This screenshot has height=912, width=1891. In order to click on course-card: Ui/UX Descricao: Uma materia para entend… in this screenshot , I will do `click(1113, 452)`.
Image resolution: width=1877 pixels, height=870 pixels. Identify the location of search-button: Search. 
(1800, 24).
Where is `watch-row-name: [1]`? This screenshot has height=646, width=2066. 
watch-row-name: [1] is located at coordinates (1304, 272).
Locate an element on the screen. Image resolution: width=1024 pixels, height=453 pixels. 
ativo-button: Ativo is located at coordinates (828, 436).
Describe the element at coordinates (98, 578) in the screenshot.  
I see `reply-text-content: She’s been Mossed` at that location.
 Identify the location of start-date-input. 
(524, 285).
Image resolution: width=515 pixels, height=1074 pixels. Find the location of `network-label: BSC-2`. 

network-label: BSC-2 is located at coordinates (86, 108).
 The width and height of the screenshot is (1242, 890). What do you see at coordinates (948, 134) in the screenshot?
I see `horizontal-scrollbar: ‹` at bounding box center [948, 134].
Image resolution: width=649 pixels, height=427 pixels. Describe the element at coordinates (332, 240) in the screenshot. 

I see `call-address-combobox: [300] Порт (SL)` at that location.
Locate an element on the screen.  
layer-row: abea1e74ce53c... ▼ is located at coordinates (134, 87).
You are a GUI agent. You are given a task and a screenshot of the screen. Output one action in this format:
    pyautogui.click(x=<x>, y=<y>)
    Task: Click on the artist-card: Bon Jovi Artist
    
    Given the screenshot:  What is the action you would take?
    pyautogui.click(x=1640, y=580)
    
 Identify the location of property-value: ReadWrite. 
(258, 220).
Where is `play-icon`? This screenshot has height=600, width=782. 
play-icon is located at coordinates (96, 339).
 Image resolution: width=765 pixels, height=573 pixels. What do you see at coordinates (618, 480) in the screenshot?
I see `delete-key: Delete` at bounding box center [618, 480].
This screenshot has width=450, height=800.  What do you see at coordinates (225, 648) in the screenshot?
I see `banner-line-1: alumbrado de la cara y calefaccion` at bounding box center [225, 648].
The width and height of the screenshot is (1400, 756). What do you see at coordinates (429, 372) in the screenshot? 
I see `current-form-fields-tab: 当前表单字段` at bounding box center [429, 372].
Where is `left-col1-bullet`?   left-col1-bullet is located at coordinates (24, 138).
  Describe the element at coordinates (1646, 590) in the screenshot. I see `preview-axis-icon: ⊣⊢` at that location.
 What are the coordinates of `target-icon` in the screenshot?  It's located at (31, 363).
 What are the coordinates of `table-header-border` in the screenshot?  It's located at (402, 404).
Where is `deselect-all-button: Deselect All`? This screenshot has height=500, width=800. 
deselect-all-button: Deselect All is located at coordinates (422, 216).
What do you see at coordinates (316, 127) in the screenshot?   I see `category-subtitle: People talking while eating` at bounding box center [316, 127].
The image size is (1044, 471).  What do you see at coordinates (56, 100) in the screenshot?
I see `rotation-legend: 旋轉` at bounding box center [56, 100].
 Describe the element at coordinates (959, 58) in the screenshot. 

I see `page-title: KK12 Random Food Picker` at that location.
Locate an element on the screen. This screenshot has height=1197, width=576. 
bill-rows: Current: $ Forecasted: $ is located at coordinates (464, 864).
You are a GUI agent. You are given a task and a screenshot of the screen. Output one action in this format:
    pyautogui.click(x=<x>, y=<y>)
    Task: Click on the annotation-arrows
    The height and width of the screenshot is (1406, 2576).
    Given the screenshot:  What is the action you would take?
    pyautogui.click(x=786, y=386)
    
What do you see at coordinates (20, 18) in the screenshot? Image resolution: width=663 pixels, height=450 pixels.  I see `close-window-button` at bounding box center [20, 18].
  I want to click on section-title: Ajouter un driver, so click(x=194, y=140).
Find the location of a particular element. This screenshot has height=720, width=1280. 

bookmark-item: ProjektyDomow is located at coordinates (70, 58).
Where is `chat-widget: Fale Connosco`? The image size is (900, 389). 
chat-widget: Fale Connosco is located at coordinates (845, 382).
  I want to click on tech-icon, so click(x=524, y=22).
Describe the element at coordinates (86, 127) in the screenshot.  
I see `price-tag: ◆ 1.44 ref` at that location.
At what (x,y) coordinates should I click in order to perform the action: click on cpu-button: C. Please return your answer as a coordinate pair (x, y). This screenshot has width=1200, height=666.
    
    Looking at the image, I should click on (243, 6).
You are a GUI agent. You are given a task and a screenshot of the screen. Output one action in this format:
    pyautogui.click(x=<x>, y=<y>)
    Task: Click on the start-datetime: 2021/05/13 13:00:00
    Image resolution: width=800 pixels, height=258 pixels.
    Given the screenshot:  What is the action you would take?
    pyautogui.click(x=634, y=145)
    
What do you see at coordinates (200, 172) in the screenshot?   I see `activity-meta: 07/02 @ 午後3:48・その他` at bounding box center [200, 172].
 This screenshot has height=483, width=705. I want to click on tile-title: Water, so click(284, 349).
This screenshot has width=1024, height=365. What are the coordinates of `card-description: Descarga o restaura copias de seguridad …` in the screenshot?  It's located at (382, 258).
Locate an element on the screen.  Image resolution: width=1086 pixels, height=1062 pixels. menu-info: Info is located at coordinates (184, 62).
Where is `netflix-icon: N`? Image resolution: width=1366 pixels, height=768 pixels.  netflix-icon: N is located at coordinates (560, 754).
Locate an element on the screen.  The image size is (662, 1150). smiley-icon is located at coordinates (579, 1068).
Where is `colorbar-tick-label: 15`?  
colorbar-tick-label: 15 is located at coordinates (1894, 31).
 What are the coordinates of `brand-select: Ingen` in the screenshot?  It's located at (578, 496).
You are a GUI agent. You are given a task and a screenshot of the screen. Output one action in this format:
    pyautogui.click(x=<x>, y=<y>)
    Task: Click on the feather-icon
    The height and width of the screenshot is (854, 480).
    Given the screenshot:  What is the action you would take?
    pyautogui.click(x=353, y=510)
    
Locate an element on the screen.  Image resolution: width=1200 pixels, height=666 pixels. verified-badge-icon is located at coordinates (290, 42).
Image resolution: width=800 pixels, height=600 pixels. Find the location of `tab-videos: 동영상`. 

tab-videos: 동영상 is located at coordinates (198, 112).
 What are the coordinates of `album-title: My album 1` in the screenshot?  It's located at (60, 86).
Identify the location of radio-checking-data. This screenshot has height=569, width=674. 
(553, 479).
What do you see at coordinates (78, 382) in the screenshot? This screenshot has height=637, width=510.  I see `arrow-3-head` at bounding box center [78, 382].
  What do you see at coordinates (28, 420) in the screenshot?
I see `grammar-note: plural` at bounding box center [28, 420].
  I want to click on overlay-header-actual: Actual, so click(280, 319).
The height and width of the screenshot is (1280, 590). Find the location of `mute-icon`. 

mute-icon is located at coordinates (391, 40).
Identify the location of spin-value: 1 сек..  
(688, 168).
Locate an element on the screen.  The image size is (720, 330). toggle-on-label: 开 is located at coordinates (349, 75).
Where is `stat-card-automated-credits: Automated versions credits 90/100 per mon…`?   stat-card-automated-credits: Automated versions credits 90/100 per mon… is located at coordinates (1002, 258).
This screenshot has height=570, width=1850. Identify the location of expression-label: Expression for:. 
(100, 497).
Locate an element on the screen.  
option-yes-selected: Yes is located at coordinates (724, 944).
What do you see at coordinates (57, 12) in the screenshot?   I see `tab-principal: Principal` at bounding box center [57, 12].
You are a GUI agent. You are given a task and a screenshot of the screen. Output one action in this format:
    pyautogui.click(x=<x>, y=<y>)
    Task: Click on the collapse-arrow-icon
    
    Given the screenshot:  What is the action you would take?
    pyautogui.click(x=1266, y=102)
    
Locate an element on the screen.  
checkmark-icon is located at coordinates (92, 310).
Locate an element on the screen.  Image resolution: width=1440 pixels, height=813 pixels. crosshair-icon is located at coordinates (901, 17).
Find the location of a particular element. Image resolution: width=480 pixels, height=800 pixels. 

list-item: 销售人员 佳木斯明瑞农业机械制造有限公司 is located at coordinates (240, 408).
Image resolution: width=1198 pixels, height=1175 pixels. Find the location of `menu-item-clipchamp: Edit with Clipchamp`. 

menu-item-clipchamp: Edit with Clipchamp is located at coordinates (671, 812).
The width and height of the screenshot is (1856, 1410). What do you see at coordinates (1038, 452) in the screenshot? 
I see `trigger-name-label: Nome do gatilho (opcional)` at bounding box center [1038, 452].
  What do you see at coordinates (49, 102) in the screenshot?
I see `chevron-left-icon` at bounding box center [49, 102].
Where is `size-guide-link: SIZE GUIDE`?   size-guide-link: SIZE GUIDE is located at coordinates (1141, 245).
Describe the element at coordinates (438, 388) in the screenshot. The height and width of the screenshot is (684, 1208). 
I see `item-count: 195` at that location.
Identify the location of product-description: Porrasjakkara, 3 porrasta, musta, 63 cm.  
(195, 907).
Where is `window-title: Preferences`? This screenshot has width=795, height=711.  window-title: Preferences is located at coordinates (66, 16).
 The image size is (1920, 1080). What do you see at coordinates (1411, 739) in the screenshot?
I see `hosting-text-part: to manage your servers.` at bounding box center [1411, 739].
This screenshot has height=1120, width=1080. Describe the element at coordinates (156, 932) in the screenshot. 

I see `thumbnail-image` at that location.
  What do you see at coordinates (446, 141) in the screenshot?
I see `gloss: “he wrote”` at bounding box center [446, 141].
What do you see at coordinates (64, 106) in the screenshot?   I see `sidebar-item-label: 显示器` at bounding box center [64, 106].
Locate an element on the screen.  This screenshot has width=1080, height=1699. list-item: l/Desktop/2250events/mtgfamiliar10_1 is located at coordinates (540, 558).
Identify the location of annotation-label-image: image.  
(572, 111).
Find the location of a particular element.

= = = = =

Work task:
Pull out every line of the records above that contains the word "widget", and copy each one in full. Case counts.

Reply to the exercise:
Where is `chat-widget: Fale Connosco`? The image size is (900, 389). 
chat-widget: Fale Connosco is located at coordinates (845, 382).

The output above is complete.